Hopkins contends that this evidence of uncharged sexual misconduct should not have been allowed into evidence and that its admission requires us to reverse his convictions and remand for a new trial. The trial justice disagreed, and so do we.

I

Admission of Uncharged Acts of Alleged Sexual Abuse Committed by Defendant against Other Children

Rule 404(b) of the Rhode Island Rules of Evidence provides, in pertinent part, that

"[e]vidence of other crimes, wrongs, or acts is not admissible to prove the character of a person in order to show that the person acted in conformity therewith. It may, however, be admissible for other purposes, such as proof of motive, opportunity, intent, preparation, plan, knowledge, identity, absence of mistake or accident."

Under Rule 404(b), if the testimony of Snoke and Hopkins, Jr., was admissible for any relevant "other purpose" besides proving "the character of [Hopkins] in order to show that [Hopkins] acted in conformity therewith," then the trial justice did not err in allowing it to be introduced into evidence, provided he gave an instruction to the jury concerning the limited purposes for which this evidence may be considered. See State v. Lamphere, 658 A.2d 900, 904 (R.I.1995).

Here the prosecution offered the uncharged sexual-misconduct evidence 1 to show (inter alia) that Hopkins's sexual molestation of his stepson was part of a common scheme or plan by Hopkins to molest young boys subject to his control and influence. All the acts of alleged molestation took place when the male victims were between the ages of seven or eight and thirteen years old and when they were either living with or working for Hopkins. Further they all involved similar incidents of alleged sexual touching, oral sex, and anal sex.

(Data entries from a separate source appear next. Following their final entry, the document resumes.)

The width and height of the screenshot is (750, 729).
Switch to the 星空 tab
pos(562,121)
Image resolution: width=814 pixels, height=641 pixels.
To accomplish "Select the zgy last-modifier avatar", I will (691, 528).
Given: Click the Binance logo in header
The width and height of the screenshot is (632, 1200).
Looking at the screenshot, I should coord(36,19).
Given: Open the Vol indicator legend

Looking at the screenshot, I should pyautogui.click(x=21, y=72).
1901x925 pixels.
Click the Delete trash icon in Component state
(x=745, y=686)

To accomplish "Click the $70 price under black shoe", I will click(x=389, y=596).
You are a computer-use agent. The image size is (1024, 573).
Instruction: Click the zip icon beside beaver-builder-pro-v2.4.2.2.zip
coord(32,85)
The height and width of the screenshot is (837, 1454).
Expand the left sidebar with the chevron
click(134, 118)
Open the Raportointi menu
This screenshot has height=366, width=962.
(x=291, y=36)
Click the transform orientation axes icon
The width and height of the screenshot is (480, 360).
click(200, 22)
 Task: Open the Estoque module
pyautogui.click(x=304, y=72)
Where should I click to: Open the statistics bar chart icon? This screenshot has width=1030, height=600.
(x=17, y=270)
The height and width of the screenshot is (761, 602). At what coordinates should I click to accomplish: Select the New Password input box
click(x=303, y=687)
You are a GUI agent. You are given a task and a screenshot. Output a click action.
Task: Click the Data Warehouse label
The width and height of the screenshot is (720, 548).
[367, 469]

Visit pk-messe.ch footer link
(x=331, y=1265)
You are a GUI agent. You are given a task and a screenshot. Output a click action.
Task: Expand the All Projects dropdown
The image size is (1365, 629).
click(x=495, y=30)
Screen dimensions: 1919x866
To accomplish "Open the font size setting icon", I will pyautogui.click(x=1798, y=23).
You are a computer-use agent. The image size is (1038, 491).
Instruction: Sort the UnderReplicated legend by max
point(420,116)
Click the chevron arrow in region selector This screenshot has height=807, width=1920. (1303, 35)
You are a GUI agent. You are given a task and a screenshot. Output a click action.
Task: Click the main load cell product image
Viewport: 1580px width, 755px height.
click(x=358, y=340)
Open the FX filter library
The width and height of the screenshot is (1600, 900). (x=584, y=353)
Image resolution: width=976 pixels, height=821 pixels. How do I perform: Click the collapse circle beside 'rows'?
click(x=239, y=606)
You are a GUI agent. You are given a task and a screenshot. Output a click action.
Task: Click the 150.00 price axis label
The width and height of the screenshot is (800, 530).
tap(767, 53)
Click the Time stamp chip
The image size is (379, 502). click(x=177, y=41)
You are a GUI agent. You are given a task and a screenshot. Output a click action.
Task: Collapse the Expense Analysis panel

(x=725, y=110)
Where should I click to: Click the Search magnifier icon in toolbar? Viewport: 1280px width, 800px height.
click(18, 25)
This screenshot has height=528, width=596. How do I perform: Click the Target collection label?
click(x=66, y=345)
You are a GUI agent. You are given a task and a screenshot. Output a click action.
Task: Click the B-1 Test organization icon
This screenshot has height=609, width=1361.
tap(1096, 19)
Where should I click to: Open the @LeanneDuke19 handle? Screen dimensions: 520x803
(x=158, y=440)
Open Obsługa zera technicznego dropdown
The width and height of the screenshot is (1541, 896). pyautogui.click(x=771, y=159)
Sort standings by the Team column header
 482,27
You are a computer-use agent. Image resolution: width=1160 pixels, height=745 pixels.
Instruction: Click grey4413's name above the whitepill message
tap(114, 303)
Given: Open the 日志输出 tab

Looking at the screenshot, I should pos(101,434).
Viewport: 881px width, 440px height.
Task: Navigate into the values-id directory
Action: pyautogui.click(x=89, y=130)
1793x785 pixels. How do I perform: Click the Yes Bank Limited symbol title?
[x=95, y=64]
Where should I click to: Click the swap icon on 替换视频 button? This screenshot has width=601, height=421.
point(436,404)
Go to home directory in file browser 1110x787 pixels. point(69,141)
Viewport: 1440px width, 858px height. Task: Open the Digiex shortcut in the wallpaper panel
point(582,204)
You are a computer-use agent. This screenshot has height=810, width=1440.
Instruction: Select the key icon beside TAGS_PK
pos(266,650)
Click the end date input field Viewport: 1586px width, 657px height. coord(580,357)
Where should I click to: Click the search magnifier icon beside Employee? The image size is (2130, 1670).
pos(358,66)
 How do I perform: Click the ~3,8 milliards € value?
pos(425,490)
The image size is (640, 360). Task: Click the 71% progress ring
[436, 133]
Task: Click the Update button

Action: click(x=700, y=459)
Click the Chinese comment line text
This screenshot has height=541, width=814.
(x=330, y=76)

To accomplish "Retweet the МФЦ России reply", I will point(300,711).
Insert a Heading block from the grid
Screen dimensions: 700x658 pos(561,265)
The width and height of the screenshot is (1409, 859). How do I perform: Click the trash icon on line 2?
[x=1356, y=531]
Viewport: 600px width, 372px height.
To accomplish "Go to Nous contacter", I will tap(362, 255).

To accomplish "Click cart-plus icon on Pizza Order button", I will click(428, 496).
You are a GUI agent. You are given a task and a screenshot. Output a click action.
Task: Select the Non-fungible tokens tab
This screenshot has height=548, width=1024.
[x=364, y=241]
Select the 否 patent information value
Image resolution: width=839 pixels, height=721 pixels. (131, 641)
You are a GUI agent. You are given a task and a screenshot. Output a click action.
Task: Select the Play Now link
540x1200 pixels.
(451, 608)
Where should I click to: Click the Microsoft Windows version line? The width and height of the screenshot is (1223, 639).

More specifically Snoke's testimony was admissible for the following purposes:

1. To show that Hopkins's sexual molestation of his stepson was part of a common scheme or plan of sexual misconduct that Hopkins carried out against boys of a similar age at a time when they too, like the stepson, were under Hopkins's thumb. 2 In other words, this 404(b) evidence was relevant to show that when given the opportunity, Hopkins had a motive, an intent, and a plan to abuse children of like age in a like manner to that in which he abused his stepson when they were under his control or influence. Cf. State v. Lamoureux, 623 A.2d 9, 13 (R.I.1993) (affirming admission of evidence of the defendant's sexual assault of another female victim to be introduced to show a common design or plan and to negate the defense of consent); State v. Cardoza, 465 A.2d 200, 203 (R.I.1983) (the defendant's sexual abuse of a different stepdaughter five years before the charged offense properly allowed into evidence as "part of defendant's continuing behavioral pattern of sexually abusing his stepdaughters"); State v. Pignolet, 465 A.2d 176, 180 (R.I.1983) (affirming admission of evidence of the defendant's alleged sexual abuse of the complaining witness's sister because it "was part of an ongoing pattern of behavior that defendant exhibited toward both" victims).

2. To explain why the stepson belatedly decided to report Hopkins's alleged sexual abuse to the authorities after having failed to do so during or immediately after the period when he was being sexually abused by his stepfather. 3

3. To rebut the defense's suggestion that the stepson's accusations against Hopkins were the product of their stormy relationship and were merely a manifestation of the stepson's resentment toward Hopkins in his attempts to impose some measure of discipline on the boy during his formative years.

Admittedly the alleged sexual abuse that formed the basis of Snoke's and Hopkins Jr.'s testimony happened approximately ten years before Hopkins allegedly began molesting his stepson and some fourteen to eighteen years before trial. 4 But the trial justice was entitled to conclude that the alleged remoteness of this 404(b) evidence was outweighed (1) by its potential probative value concerning the similar age and relationship of the boys to Hopkins when they were allegedly victimized by him and (2) by the other indicia that Hopkins's sexual forays involving young boys under his dominion constituted "a modus operandi that bore [his] signature." Lamoureux, 623 A.2d at 13.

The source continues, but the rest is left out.